Today we are going to look at Clash on the Fringe and specifically how combat resolution works. 

All references are to the revised edition but the original should work more or less the same.

Let us take a squad of 6 soldiers. They are decently armed with assault rifles (range 8"/25", Penetration 1, 1"x3" and a squad automatic weapon (SAW) (Range 4"/35", Penetration 1, 2"x4" and the Heavy and Suppression traits).

Our soldiers are typical Regulars (Discipline 5, Morale 5, Training 5) and are shooting up some opposing infantry. The enemy is wearing light armor (giving them Speed 5 and Survival 5).

Step 1 - Range

Our squad has been given an Engage order which allows them to shoot at the target. Some orders limit you to only shooting at close range, but in this case it does not. Each weapon has two ranges: The first is the Assault range, the second is the Aim range. 

Our targets are 12" away so it is at Aim range for both weapon types. 

Two quirks are worth noting: First a stationary fire can extend their Aim range by their Training score. Second weapons can shoot beyond their Aim range, to the edge of the table, but the fire is at a big penalty.

Step 2 - Areas of effect

Automatic weapons in Clash use a template. In this case the assault rifles place a template that is 1" wide and 3" deep, while the SAW is 2" wide and 4" deep. You get to roll to hit every target under the template. Don't bunch up!

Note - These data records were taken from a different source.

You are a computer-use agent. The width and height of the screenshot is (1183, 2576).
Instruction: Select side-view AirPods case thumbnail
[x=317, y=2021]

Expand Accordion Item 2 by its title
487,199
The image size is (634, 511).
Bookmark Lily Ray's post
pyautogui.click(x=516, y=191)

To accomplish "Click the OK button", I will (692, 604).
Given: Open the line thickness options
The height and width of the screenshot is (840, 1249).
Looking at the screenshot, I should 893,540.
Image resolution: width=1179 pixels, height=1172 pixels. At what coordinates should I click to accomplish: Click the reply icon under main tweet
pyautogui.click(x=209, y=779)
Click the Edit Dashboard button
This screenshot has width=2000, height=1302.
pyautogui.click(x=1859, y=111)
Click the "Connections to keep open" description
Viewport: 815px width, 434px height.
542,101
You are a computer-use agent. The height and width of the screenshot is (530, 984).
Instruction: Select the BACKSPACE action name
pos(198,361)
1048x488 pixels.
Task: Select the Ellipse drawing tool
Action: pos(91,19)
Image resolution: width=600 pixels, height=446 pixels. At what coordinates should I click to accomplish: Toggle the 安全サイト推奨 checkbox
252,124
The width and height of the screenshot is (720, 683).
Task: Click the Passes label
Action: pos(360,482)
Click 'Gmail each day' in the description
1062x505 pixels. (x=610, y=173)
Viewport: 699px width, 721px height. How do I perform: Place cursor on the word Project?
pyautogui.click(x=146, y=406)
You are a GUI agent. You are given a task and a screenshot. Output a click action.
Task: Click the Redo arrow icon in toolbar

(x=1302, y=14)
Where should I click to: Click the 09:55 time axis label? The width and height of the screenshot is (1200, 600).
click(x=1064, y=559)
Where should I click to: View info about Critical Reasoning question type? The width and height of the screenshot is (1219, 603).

For simplicity here, we assume the enemies are spread out in a skirmish line and each of our rifles only get to cover one target.

Step 3 - Roll to hit

To hit anything roll a D10 and get equal or below our Training score (5 in this case). Modifiers apply for ranges and cover and a few other things. We roll the dice and end up with 3 hits. 

Step 4 - Heads down?

Each hit die that is a natural 10 causes the target to go Heads Down (meaning they are taking cover and trying not to die).

Step 5 - Survival

For each hit, we roll the D10 again and add the Penetration of the weapon. if we get above the Survival score of the target, they are gone. If it is equal or below, they go Heads Down. (having bullets deflect off your armour is rather disconcerting). 

What is the benefit of the SAW? Well, for one it has a larger area of effect, but it also has the Suppression trait which means 9s and 10s cause Heads Down status, so not only is it a deadly weapon if the enemy is bunched up, it also is quite effective at forcing them to the ground.

So in conclusion

This is just a quick overview of how combat works with basic infantry. Of course all kinds of specific details apply to grenades and when shooting at vehicles etc.